Vance at the time, to tell Mr. Semenov, the head of the Soviet delegation, sort of the
following: "It is our interpretation of the SALT II agreement that this system is not ruled out
and is not inconsistent with the agreement." What the Carter Administration hoped was that the
emissary would go there, make the statement, turn around and come home. And following the
curious American negotiating doctrine that Soviet silence means Soviet assent, everything would
be alright. But the Soviet says "No, wait a minute, sorry, that's inconsistent with what you are
negotiating." The Carter Administration said but, the agreement, once the protocol expires,
doesn't rule out mobile ICBMs. The Soviet says, "Yeah, you're right. Mobile ICBMs a great idea.

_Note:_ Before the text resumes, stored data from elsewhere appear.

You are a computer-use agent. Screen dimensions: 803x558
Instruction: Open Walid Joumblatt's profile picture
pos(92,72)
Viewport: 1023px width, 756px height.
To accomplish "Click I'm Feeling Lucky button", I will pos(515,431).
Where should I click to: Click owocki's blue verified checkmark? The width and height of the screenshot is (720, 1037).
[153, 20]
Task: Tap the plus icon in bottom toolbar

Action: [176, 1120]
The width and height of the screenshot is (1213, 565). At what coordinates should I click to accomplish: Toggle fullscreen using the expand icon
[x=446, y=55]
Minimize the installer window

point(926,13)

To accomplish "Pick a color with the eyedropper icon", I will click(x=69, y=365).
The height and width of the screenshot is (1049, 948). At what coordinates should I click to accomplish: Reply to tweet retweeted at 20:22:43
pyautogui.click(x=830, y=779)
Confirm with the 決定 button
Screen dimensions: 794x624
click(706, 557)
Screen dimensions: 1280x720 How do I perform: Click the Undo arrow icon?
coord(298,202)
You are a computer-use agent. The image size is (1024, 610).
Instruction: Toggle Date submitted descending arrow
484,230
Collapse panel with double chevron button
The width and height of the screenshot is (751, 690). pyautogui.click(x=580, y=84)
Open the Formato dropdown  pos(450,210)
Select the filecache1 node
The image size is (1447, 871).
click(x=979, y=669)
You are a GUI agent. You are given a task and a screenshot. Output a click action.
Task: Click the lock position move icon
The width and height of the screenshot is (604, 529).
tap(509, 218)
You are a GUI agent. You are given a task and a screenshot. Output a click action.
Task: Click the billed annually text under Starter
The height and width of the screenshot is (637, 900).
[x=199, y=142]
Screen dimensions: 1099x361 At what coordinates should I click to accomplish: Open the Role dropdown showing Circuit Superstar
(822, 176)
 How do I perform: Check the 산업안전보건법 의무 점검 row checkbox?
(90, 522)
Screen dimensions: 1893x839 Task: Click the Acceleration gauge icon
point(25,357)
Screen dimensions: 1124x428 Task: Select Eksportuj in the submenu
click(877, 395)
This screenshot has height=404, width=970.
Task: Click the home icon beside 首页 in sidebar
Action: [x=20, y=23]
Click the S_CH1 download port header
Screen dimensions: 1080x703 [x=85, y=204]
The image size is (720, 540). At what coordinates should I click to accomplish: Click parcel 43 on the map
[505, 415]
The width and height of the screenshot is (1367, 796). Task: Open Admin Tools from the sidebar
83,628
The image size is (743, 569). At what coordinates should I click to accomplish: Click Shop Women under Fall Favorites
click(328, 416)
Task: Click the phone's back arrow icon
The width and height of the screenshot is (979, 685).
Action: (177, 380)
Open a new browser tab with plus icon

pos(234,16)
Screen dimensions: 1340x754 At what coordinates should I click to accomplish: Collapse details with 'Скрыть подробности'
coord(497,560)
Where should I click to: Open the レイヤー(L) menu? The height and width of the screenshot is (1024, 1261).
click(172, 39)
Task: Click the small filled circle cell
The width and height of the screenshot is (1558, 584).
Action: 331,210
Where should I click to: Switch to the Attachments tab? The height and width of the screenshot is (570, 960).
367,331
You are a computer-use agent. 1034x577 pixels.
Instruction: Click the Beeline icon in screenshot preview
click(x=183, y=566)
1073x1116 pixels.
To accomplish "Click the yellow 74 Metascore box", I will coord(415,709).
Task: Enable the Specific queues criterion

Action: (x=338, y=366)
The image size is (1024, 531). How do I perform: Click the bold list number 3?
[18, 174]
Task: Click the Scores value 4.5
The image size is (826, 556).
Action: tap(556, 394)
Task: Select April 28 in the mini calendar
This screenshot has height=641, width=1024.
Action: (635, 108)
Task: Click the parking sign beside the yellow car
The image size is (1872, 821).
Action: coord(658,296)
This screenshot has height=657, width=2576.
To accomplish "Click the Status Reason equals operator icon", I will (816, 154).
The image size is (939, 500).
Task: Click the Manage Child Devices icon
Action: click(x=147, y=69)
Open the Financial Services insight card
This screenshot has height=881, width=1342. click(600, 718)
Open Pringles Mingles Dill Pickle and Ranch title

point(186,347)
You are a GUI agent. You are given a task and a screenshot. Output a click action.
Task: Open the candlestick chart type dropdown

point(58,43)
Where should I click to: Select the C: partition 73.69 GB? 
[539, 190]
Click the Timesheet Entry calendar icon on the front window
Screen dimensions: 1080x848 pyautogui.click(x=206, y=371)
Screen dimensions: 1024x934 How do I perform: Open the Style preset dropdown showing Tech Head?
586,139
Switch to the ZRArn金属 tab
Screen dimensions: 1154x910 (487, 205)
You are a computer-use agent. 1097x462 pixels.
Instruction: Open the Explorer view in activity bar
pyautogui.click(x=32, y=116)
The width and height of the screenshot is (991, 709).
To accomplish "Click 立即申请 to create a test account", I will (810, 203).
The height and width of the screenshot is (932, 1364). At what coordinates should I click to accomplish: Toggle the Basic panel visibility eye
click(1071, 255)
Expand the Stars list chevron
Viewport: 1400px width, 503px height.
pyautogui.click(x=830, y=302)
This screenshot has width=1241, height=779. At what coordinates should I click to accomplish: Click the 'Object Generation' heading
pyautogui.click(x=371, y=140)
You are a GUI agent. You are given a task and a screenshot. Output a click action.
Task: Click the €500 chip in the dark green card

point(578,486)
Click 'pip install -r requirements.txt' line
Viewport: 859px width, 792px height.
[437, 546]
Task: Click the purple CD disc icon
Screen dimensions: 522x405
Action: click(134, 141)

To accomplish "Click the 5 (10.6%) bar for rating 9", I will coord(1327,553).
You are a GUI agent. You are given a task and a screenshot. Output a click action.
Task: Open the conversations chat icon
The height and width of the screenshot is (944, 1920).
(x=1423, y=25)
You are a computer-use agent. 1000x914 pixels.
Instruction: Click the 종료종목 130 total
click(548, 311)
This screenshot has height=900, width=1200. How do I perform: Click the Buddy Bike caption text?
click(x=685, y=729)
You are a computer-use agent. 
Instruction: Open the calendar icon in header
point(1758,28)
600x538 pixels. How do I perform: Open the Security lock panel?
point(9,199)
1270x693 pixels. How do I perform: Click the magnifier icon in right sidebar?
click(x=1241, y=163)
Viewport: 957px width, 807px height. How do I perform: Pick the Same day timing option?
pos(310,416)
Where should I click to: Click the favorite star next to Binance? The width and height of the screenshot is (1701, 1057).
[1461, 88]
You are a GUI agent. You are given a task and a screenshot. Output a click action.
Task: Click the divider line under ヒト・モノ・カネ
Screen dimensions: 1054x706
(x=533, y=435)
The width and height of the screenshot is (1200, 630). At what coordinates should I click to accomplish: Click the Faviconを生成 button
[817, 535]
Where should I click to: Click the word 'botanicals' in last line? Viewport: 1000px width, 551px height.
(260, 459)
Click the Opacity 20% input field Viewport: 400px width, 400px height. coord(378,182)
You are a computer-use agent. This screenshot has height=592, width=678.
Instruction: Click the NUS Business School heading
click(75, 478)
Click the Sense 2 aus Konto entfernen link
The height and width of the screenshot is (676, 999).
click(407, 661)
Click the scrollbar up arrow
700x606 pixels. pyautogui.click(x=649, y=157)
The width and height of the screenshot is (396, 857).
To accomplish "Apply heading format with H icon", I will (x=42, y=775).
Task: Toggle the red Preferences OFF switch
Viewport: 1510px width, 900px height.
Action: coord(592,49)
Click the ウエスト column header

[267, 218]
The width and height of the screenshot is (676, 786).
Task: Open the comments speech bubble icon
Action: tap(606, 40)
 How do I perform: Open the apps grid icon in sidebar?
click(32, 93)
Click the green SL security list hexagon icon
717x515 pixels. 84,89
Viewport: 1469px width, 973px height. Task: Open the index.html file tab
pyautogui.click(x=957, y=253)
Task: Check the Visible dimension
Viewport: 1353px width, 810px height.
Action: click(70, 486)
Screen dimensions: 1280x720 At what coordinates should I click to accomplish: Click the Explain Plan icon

We like mobiles, we're going to have mobile ICBMs but you're not building a mobile ICBM. You're
talking about building thousands of launchers." By that point in time, the silo launcher in the
ground vertical was identified as a launcher for SALT counting purposes. And at least in
American eyes as a missile. And if the Soviets wanted to cause trouble about this, which they
did, all our argument... that this is not a launcher it's a protective shelter, could be used
and was used. It's ironic because the Soviets don't necessarily use silo launchers as anything
other than protective shelters. All of their ICBMs themselves come in canisters. And we should
have from the earliest days of SALT I point out that these things aren't launchers, that we
really don't know what a launcher is and it's stupid to limit launchers anyway. But we didn't do
that. We were in that trap. Here are the Soviets saying that building all of these shelters was
the same thing as building new launchers and that was prohibited. And this isn't a truly mobile
system. And besides that, how can we verify it? The Carter Administration went back, took the
volti...excuse me, the vertical shelters that looked like silo launchers, put them above ground,
made them horizontal shelters or garages, and then tried to add much more mobility to the
system, coming in with Racetrack and stuff like that. So you had horizontal shelters which were
more costly and not nearly as hard, and you had a mobile system for a missile and its
transporter which were too large for a mobile system. And then you introduced new problems with
preserving location uncertainty. And to top all that off the Carter Administration put SALT
viewing parts, ports on top of the horizontal shelters which would be open when the Soviet
satellite went over so they could see which shelters held the missile. Which wasn't our idea of
location uncertainty. It was those kinds of things that I think degraded the original concepts
that we criticized. But we did not, we did not criticize multiple protective shelter at any time
during '79 or '80.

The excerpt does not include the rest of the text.